Acute metabolic decompensation (AMD) is the most life-threatening complication of maple syrup urine disease (MSUD). Recognizing AMD early in the emergency department (ED) is difficult because the most important clinical indicators—neurological manifestations—typically appear late during decompensation, and plasma leucine measurements are frequently delayed. This study aimed to identify laboratory biomarkers that can be obtained quickly and support early AMD detection at ED. This retrospective study included MSUD patients aged 28 days–18 years admitted to a tertiary pediatric ED between 2016 and 2025. Acute neurological deterioration, reduced oral intake, or vomiting with ketosis or plasma leucine levels ≥ 600 µmol/L were defined as AMD. Presenting complaints, duration of hospitalization, treatment modalities, and laboratory investigations were recorded and compared between ED visits with AMD and non-AMD. Among 25 patients, 269 ED visits were analyzed; 79 (29.4%) met AMD criteria. AMD visits were associated with worse clinical outcomes, including higher rates of pediatric intensive care admissions (22% vs. 2.6%) and increased hemodialysis requirements (19% vs. 1.6%). Hyponatremia (p = 0.005) and hyperuricemia (p < 0.001) were more prevalent during AMD. Acid–base parameters did not significantly discriminate AMD. Among primary laboratory tests, only serum uric acid was a clinically meaningful predictor (AUC 0.786).

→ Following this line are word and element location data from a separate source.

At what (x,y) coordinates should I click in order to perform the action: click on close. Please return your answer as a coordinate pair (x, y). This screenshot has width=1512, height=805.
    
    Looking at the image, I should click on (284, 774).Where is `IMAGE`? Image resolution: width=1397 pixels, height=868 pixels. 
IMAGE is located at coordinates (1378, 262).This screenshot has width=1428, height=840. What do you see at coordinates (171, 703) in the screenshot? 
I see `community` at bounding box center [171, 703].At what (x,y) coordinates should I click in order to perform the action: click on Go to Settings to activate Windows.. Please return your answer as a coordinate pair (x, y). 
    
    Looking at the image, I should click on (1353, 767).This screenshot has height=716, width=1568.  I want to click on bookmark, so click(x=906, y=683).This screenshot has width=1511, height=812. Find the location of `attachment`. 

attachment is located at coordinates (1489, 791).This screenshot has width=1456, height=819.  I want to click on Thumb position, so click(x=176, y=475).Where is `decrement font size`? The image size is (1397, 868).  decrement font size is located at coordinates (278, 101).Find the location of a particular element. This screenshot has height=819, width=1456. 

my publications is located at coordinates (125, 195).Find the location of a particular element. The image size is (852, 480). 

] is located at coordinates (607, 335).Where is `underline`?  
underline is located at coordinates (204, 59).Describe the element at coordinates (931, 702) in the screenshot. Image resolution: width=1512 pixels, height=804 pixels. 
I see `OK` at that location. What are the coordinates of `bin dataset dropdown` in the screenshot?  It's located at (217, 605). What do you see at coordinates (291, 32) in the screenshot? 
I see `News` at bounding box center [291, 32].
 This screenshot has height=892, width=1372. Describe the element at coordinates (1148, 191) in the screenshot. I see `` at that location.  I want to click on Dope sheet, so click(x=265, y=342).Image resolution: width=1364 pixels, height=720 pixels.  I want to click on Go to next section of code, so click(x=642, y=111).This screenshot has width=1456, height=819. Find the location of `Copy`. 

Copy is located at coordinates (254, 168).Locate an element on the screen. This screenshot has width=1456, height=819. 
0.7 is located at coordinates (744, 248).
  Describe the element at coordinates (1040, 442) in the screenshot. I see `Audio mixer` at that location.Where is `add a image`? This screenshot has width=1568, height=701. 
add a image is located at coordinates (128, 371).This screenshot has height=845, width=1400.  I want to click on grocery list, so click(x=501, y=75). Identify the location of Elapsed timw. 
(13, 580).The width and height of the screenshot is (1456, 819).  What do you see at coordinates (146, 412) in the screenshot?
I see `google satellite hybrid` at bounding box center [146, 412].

A cutoff value of 4.65 mg/dL for uric acid was identified to predict AMD.

Conclusion: Serum uric acid is a reliable and clinically practical early predictor of AMD. This readily available marker may enable earlier risk stratification and intervention when leucine results are delayed, potentially improving outcomes in pediatric MSUD.

What is Known:

• Acute metabolic decompensation (AMD) in pediatric maple syrup urine disease (MSUD) can rapidly lead to encephalopathy, cerebral edema, and permanent neurologic injury.

 Early emergency presentations are clinically nonspecific, and plasma leucine—the diagnostic gold standard—is often not available in real time.

What is New:

A cutoff value of 4.65 mg/dL for uric acid was identified to predict AMD.

Respiratory symptoms and fever were significantly more frequent in non-AMD visits, suggesting that infectious symptoms alone do not necessarily indicate metabolic instability in MSUD patients.